O Brasil, se é candidato a um protagonismo de paz em âmbito internacional, poderia se lembrar que também é membro da Organização de Estados Americanos (OEA) onde o Hamas e o Hezbollah são considerados organizações terroristas. E esses terroristas aparentemente atuam com alguma liberdade no Brasil e até vendem camisetas do Hamas nas ruas. Enquanto isso, países árabes como Bahrein, Emirados Árabes e Jordânia condenam o Hamas. O Egito declarou explicitamente que não permitirá grandes fluxos de refugiados de Gaza para o seu território e a Jordânia proibiu manifestações. Explico: oposições internas aos governos do Egito e da Jordânia contam com membros do Hamas os quais, na primeira oportunidade, tomariam o poder violentamente como fizeram em Gaza.
O Hamas conseguiu dividir o mundo árabe e mostrar, do modo mais bárbaro possível, que o antissemitismo agora recrudesce como conveniência política para aquela esquerda torta que sempre torce pelo azarão. O mundo parece estar em uma encruzilhada. Alguns historiadores, como Thomas Malthus e mais recentemente Peter Turchin, acreditam que a História pode ser analisada cientificamente para prever o futuro. O debate sobre “História Circular” é antigo. Não acredito nisso, mas aceito que os acontecimentos de poucos anos – em certas circunstâncias – podem definir o que acontecerá nas próximas seis ou sete décadas. Não sou o primeiro a perceber uma analogia entre a tensão global nos últimos 30 dias e os anos que antecederam a Segunda Guerra Mundial. Por que existe isso? Também dá para responder em uma única palavra: poder.

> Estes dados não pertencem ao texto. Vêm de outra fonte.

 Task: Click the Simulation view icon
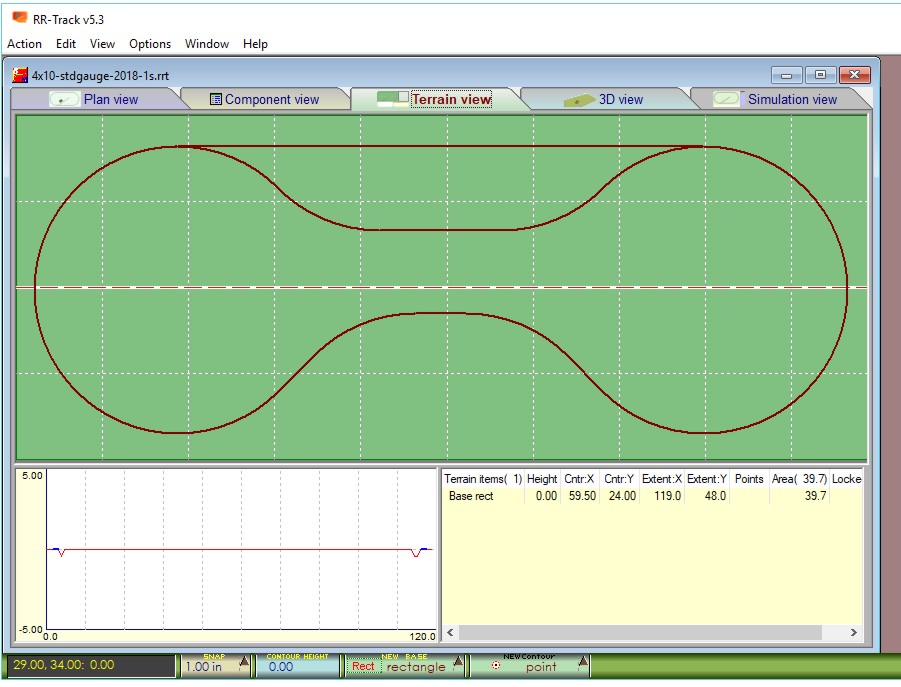(x=724, y=98)
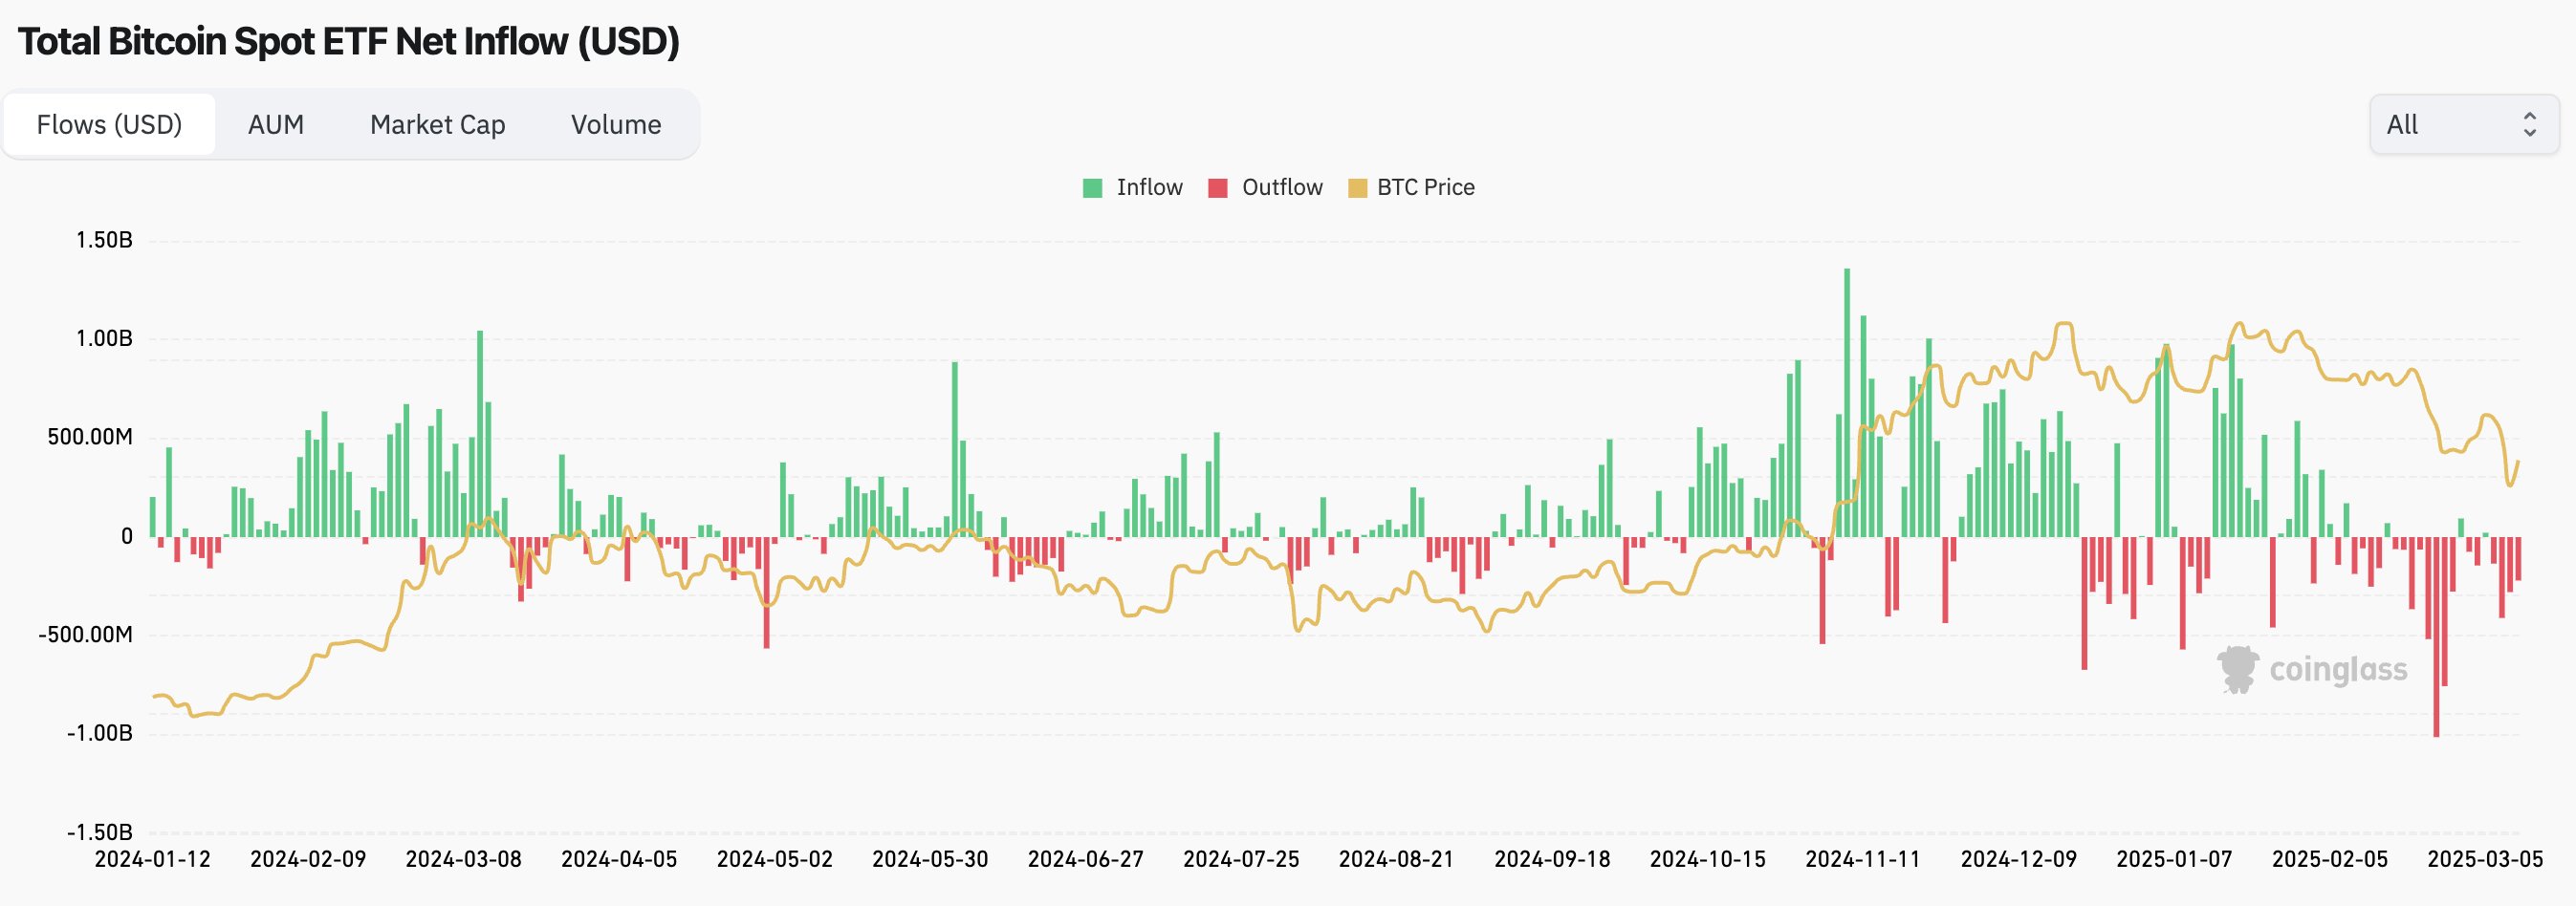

A História mostra que os grandes conflitos sempre resultaram na extinção de algum império. O xadrez global parece desenhar um tabuleiro caricaturado onde se confrontam pelo menos o “Grande Império Democrático do Ocidente”, o “Grande Império Chino-Russo” e o “Grande Califado Islâmico do Oriente”, todos eles com suas muitas dissidências internas. Todos se dizem pacíficos, humanitários e democráticos, claro. E tem gente que ainda acha que o problema principal seria o obsoleto conflito entre “capitalismo” e “comunismo”.
Como sempre, grande parte dessa confusão se deve a “líderes carismáticos”, possivelmente psicopatas cercados por puxa-sacos, que acreditam excessivamente em si próprios, em detrimento de toda a humanidade. Ou eles encontram um caminho sensato para a convivência harmônica entre as suas respectivas esferas de influência ou veremos as ações das indústrias bélicas crescerem mais ainda nos próximos anos. Infelizmente, os imperadores – grandes e pequenos – só aprendem que a cara rola junto com a coroa quando já é tarde demais.
Jonas Rabinovitch é arquiteto urbanista com 30 anos de experiência como Conselheiro Sênior em inovação e gestão pública da ONU em Nova York.